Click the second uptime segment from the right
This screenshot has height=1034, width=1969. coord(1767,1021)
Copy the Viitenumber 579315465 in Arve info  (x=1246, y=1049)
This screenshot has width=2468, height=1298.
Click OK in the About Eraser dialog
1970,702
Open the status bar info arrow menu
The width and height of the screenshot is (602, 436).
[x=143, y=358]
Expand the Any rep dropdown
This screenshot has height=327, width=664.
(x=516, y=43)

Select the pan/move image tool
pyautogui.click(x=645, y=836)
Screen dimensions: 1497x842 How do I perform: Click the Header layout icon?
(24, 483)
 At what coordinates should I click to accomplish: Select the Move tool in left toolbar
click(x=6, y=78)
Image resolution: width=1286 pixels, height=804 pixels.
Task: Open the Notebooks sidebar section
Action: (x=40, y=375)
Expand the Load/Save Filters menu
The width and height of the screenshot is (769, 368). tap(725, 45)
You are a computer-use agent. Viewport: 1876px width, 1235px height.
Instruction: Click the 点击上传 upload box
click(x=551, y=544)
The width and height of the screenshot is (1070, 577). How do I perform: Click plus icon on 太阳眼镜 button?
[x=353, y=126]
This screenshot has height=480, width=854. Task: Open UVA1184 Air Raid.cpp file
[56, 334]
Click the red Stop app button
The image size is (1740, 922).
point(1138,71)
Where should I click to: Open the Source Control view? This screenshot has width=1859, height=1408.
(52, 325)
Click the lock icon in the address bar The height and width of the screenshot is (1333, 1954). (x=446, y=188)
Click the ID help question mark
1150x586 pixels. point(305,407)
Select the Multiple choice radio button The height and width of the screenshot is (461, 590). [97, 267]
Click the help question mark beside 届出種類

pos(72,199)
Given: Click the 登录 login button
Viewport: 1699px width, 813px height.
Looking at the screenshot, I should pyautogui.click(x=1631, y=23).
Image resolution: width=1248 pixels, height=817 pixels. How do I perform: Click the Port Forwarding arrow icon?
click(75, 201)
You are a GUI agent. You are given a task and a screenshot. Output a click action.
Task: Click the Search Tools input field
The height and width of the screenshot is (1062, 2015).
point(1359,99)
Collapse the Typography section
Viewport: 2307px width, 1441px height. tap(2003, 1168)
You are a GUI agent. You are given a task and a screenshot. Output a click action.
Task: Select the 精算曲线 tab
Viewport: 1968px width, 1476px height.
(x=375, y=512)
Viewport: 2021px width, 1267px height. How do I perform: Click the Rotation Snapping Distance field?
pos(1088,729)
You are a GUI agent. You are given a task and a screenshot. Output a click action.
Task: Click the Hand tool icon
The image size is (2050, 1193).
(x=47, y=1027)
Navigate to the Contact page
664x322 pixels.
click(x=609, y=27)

### What to produce:
In the material above, find each line that has the string "info" and return it.

### Solution to this exercise:
Copy the Viitenumber 579315465 in Arve info  (x=1246, y=1049)
Open the status bar info arrow menu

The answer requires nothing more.